109 Fußwallfahrer der Pfarrgemeinde und Umgebung pilgerten von Schmidmühlen zur Wallfahrtskirche "Maria, Heil der Kranken" zum Habsberg. Bei angenehmen Temperaturen machten sich 88 Wallfahrer von auf den rund 25 Kilometer langen Weg.

Pfarrer Mattus Jose begleitete die Wallfahrer nach dem Pilgersegen bis zum Ortsausgang.
von Johann BauerProfil

Die Sanitäter Rupert Koller und Alfred Loritz von der Rot-Kreuz-Gruppe Rohrbach begleiteten die Wallfahrer mit einem Sanka und Rita Geitner mit einem Begleitfahrzeug für Utensilien der Wallfahrer. Urlaubsvertretung Pfarrer Mattus Jose aus Indien erteilte am Vormittag den Wallfahrtssegen. Die Route führte wieder entlang des Lauterach-Fahrradweges. Bei angenehmen Temperaturen ging es durch Wald und Flur nach Adertshausen, wo Adolf Söldner jun. kostenlos Getränke zur Verfügung stellte.

De Weg setzte sich nach der Trinkpause über Hohenburg und Allersburg zur ersten Rast in Ransbach fort. Die Dorfgemeinschaft dort versorgte die Pilger mit Brotzeiten in der Maschinenhalle von Familie Winter. Sogar Kuchen und Kaffee wurden angeboten. Bürgermeister Peter Braun hatte kostenlos den Toilettenwagen der Gemeinde herantransportieren lassen.

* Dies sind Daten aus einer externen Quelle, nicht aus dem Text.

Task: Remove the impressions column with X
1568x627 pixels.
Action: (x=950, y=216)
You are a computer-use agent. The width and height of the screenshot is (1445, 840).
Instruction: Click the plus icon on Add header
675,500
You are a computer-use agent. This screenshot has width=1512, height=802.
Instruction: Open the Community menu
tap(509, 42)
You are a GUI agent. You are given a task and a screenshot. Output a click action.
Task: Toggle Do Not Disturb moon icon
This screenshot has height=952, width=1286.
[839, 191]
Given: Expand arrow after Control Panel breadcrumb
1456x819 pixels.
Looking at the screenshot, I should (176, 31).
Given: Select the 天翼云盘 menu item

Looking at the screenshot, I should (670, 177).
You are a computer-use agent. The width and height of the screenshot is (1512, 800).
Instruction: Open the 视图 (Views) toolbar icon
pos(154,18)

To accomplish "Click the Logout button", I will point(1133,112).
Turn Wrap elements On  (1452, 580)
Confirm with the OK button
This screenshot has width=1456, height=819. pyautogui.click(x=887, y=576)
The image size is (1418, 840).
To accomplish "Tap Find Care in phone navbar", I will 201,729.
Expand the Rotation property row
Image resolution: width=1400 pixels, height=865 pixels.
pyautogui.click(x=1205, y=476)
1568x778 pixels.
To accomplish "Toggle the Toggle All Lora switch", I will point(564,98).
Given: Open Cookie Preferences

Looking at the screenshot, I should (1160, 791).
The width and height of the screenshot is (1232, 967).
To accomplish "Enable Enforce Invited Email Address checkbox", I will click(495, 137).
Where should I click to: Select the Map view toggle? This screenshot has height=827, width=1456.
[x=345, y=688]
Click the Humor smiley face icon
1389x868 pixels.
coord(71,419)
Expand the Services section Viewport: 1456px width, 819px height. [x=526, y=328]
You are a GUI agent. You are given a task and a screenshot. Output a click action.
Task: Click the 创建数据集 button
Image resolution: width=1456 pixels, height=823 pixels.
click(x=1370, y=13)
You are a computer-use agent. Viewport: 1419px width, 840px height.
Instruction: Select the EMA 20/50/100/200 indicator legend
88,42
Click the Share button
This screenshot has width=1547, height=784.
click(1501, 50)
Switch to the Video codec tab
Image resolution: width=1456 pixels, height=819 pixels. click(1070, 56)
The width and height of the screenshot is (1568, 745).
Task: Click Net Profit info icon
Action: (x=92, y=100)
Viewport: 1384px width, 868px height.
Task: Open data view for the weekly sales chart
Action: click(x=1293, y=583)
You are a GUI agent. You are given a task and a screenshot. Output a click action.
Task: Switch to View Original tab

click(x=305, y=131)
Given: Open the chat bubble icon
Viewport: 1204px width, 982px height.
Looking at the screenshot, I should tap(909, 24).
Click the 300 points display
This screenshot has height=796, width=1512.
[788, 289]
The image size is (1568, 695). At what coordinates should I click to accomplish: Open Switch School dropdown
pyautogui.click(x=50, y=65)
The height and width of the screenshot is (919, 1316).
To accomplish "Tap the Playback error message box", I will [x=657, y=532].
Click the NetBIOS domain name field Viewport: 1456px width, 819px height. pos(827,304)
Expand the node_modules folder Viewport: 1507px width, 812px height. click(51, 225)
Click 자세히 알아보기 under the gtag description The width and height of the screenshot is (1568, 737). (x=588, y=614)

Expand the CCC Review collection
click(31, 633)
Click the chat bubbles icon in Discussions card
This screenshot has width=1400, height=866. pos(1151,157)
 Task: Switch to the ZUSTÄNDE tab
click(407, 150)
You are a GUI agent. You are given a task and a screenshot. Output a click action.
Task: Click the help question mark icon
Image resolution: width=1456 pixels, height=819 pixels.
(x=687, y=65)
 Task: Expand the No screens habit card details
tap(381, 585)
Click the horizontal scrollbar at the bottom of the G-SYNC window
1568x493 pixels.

Später trafen sich die Wallfahrer vor der Schranke zum Truppenübungsplatz zum weiteren Fußmarsch. Inzwischen war die Gruppe auf 109 Teilnehmer angewachsen. Diese wurden durch Norbert Wittl von der Abteilung für Öffentlichkeitsarbeit der US-Army mit einem Fahrzeug durch den Übungsplatz begleitet. Nach dessen Verlassen wurde der erste Kniefall gebetet. Nach alter Überlieferung wurde an drei Stellen, wo sich in früheren Jahren den Pilgern die Wallfahrtskirche zeigte, der Kniefall mit Gruß an die Gottesmutter Maria durch Wallfahrtsleiter Johann Bauer gebetet.

Für Stärkung mit Getränken war in der Ortschaft Bernla durch Adolf Söldner gesorgt. An den Kirchen und Kapellen, an denen die Pilger vorbeizogen, läuteten meist die Glocken. Betend wurde gegen 18 Uhr der Habsberg erreicht. Anschließend waren Beichtgelegenheit, Rosenkranz und Wallfahrtsgottesdienst mit Lichterprozession. Die gesangliche Umrahmung erfolgte durch die Cantores. In seiner Predigt sagte Dekan Elmar Spöttle, "geradezu gespenstisch hörte sich die heutige Lesung aus der Offenbarung des Johannes an. Denn da ist auch von Blitz, Donner, Hagel und von den Kämpfen des Drachen gegen die Engel und gegen die Frau und ihre Nachkommen die Rede". Und weiter: "Wir liegen sicherlich nicht falsch, wenn wir mit Blick auf das Fest Aufnahme Mariens in den Himmel die Frau als die himmlische Gottesmutter Maria und den Drachen als Teufel und Ausgeburt der Sünde deuten."

Nach dem Gottesdienst zog man mit brennenden Kerzen zur Lichterprozession singend und betend um die Wallfahrtskirche und Gnadenkapelle. Den Abschluss bildete dann das gemeinsam gesungene "Segne du Maria".

Beim Kniefall: Wallfahrtsleiter Johann Bauer (mit Mikrophon) betet das Gebet “Maria ich grüße dich”.